▶ **Your objective**: Only certain lines below are wanted: those starting at the line containing "At what coordinates should I click to accomplish: Click the gear" and ending at the line containing "has height=776, width=666.", both included, each retyped exactly.

▶ **Material provided**:

......

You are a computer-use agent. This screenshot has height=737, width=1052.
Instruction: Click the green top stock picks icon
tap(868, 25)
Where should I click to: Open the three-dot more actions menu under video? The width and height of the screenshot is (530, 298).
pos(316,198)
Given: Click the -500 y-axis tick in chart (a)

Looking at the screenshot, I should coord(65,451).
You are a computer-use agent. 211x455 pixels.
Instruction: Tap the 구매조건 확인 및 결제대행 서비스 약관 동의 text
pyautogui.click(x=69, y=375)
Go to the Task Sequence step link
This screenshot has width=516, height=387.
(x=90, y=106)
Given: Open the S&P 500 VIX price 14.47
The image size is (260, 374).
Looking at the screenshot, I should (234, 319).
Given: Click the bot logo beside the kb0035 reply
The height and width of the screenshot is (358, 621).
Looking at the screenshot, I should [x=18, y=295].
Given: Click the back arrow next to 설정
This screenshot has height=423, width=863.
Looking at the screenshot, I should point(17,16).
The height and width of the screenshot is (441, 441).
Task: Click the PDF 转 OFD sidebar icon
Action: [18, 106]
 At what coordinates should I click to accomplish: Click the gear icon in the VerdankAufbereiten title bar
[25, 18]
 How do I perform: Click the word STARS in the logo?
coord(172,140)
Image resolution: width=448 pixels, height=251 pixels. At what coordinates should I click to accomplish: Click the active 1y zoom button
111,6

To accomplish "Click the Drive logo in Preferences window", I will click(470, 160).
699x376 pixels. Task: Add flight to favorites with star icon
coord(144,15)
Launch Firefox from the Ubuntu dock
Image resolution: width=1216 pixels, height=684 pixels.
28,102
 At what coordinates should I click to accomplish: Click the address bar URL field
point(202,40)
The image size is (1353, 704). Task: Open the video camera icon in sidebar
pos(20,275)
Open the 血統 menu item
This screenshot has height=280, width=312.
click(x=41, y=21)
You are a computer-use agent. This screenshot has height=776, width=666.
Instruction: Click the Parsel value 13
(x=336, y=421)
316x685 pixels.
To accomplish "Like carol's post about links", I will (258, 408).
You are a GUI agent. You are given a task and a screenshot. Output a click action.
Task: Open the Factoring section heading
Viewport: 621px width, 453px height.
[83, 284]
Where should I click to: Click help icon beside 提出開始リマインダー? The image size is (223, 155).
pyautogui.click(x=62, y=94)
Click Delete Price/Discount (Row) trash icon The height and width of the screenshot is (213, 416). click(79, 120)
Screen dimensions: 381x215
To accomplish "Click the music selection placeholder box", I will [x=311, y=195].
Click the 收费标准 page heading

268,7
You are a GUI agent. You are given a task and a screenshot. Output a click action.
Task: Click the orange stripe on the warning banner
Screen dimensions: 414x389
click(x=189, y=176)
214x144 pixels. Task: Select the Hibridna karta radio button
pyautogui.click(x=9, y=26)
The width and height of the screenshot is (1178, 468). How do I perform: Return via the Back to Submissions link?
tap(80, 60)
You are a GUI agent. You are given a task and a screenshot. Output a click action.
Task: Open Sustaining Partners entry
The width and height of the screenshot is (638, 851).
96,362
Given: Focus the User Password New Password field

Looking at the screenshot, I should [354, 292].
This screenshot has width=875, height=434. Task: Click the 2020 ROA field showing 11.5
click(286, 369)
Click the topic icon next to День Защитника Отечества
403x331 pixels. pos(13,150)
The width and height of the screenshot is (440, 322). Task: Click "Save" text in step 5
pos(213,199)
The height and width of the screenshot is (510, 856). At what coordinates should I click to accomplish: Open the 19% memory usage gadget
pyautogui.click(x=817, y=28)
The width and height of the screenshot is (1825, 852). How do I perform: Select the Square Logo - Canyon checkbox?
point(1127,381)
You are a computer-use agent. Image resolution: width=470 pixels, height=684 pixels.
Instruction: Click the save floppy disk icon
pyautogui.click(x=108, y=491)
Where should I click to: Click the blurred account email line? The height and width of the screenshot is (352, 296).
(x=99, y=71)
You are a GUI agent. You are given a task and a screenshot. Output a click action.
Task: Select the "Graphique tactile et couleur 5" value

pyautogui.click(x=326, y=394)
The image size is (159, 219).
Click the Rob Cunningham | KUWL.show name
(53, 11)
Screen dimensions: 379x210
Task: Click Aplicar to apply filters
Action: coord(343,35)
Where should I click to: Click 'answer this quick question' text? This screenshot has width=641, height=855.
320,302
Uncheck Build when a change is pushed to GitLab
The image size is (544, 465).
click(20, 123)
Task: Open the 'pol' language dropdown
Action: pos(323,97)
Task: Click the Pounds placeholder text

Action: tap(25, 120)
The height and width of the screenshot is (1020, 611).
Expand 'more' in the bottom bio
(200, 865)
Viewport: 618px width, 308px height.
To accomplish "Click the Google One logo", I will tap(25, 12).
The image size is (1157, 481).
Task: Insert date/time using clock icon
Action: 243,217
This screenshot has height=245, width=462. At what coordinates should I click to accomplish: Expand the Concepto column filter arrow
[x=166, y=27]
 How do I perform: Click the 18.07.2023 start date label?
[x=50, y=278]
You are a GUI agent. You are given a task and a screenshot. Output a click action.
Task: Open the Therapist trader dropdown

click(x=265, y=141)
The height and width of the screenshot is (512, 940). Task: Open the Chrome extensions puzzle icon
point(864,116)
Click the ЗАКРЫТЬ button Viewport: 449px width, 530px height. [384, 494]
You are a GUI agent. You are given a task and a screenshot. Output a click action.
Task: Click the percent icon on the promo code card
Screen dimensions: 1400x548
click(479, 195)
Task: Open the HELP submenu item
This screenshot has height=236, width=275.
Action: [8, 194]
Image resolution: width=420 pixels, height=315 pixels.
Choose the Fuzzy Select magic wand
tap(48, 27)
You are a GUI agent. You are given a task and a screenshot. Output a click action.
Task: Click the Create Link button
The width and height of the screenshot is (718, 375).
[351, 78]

......

▶ **Result of this exercise**:
 At what coordinates should I click to accomplish: Click the gear icon in the VerdankAufbereiten title bar
[25, 18]
 How do I perform: Click the word STARS in the logo?
coord(172,140)
Image resolution: width=448 pixels, height=251 pixels. At what coordinates should I click to accomplish: Click the active 1y zoom button
111,6

To accomplish "Click the Drive logo in Preferences window", I will click(470, 160).
699x376 pixels. Task: Add flight to favorites with star icon
coord(144,15)
Launch Firefox from the Ubuntu dock
Image resolution: width=1216 pixels, height=684 pixels.
28,102
 At what coordinates should I click to accomplish: Click the address bar URL field
point(202,40)
The image size is (1353, 704). Task: Open the video camera icon in sidebar
pos(20,275)
Open the 血統 menu item
This screenshot has height=280, width=312.
click(x=41, y=21)
You are a computer-use agent. This screenshot has height=776, width=666.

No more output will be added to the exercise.